(DATA FOR THIS EXERCISE)
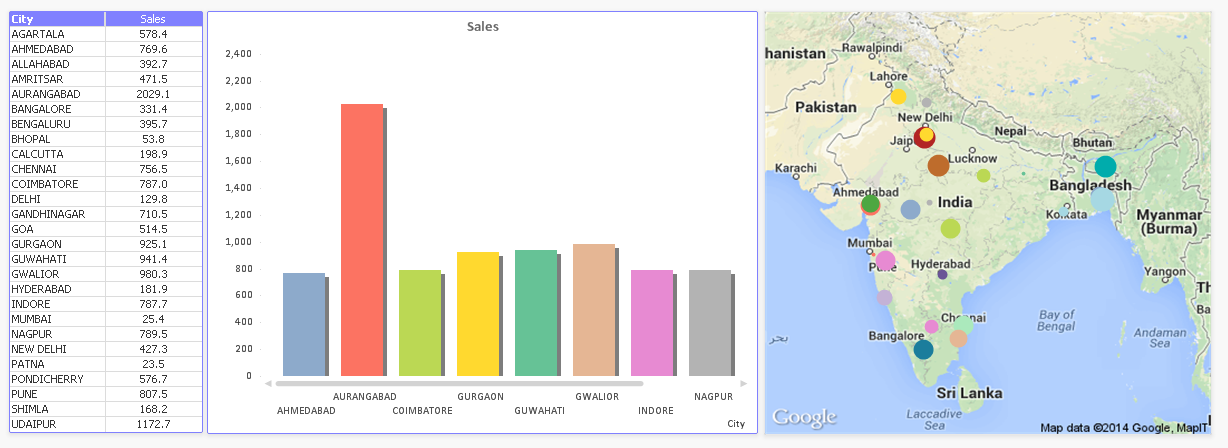Click the yellow GURGAON bar
The width and height of the screenshot is (1228, 448).
coord(478,314)
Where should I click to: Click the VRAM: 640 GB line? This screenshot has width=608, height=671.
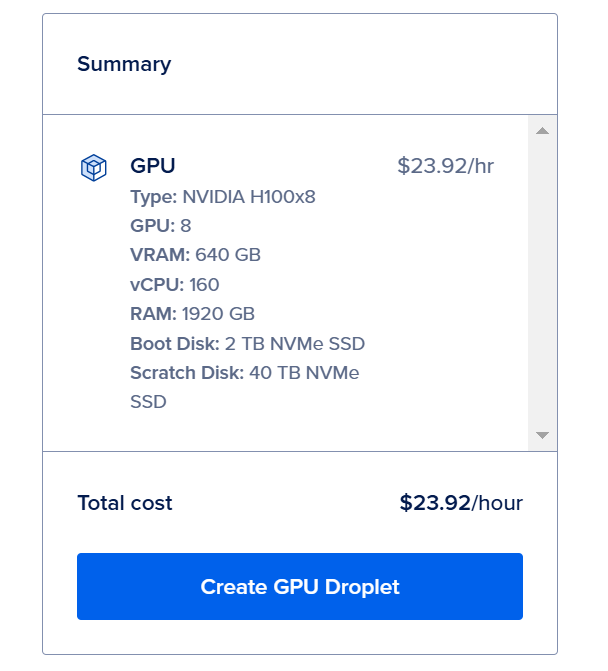[195, 255]
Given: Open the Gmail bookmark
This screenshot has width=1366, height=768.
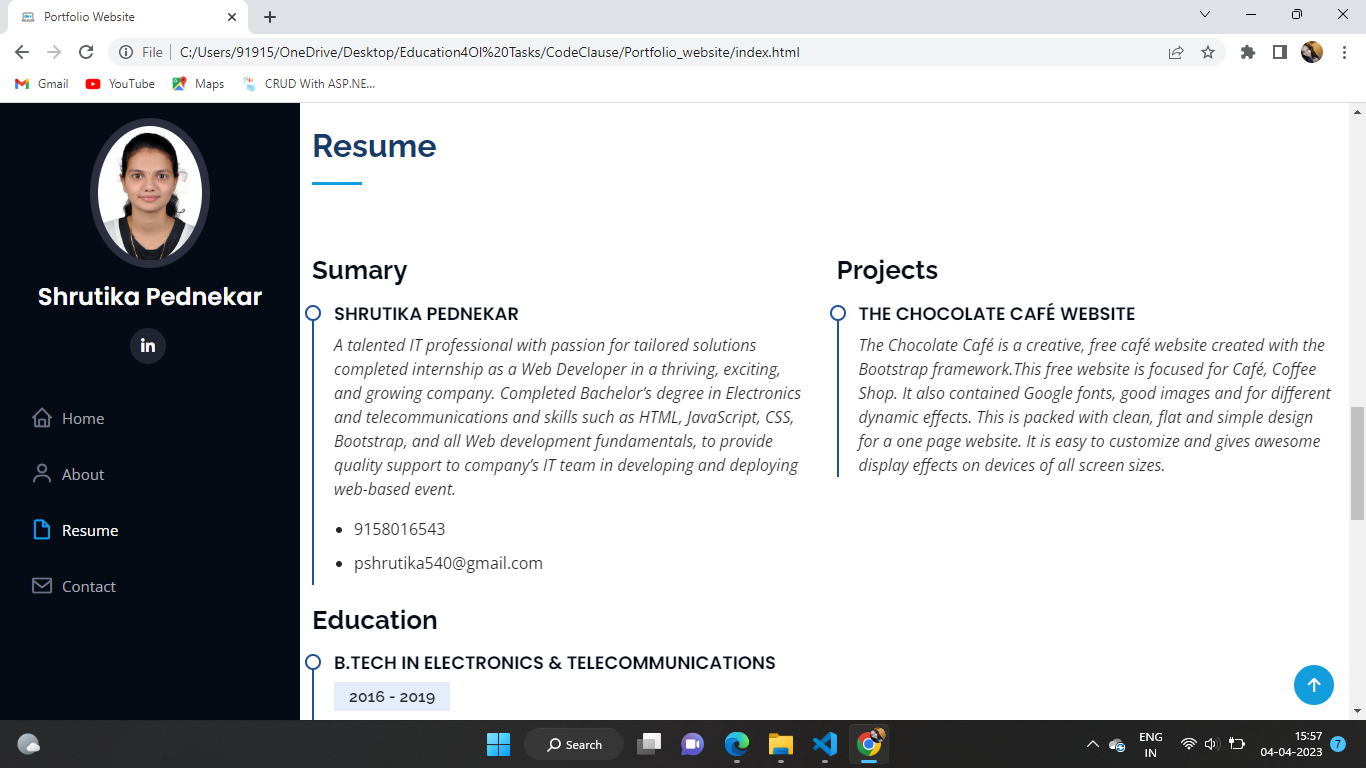Looking at the screenshot, I should [40, 84].
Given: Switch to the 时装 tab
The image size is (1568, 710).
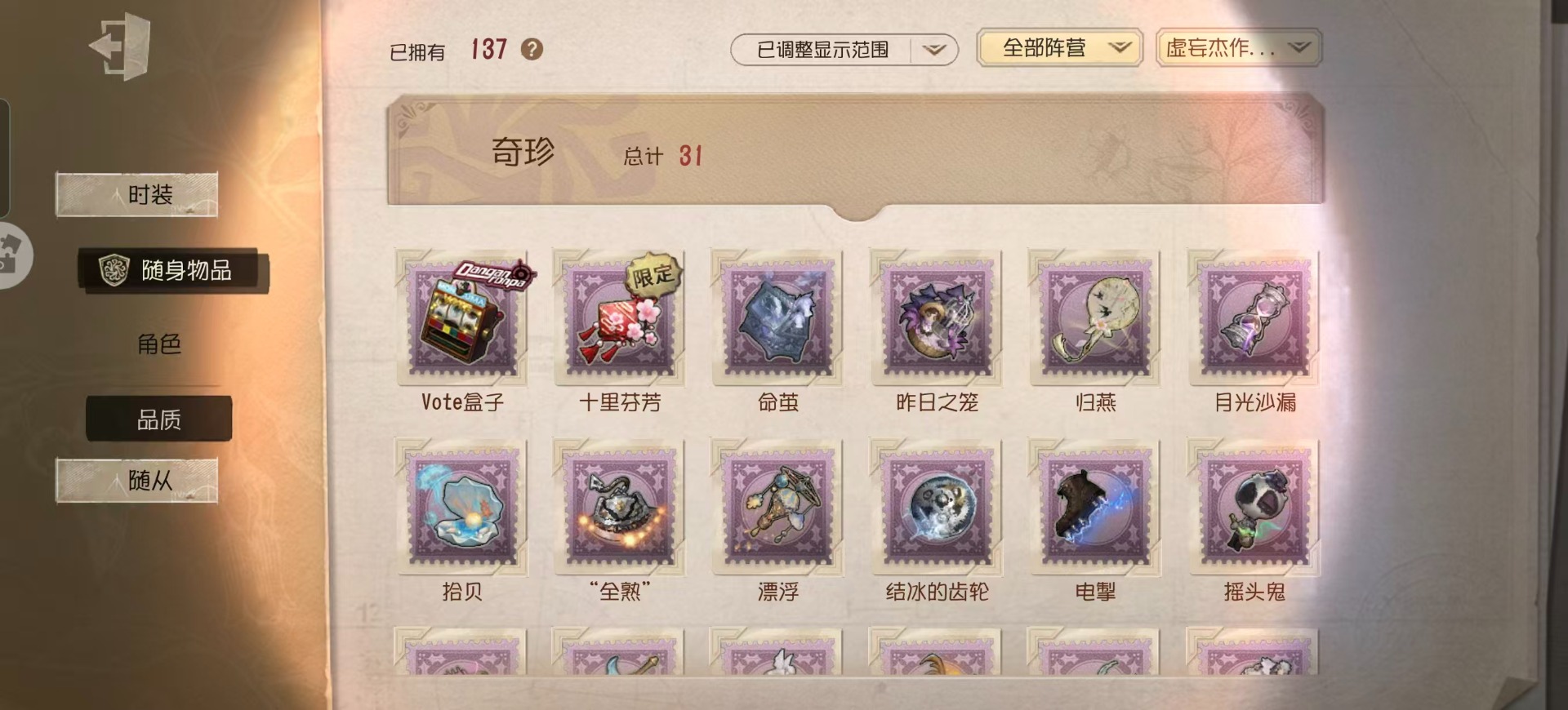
(End DATA FOR THIS EXERCISE)
> **EXERCISE DETAILS**:
Which lines fall between the one containing "Where should I" and the last line of the listing, both included? Give them again exactly, without the pictures.

> **ANSWER SECTION**:
Where should I click to: Click the VRAM: 640 GB line? This screenshot has width=608, height=671.
[195, 255]
Given: Open the Gmail bookmark
This screenshot has width=1366, height=768.
Looking at the screenshot, I should [40, 84].
Given: Switch to the 时装 tab
The image size is (1568, 710).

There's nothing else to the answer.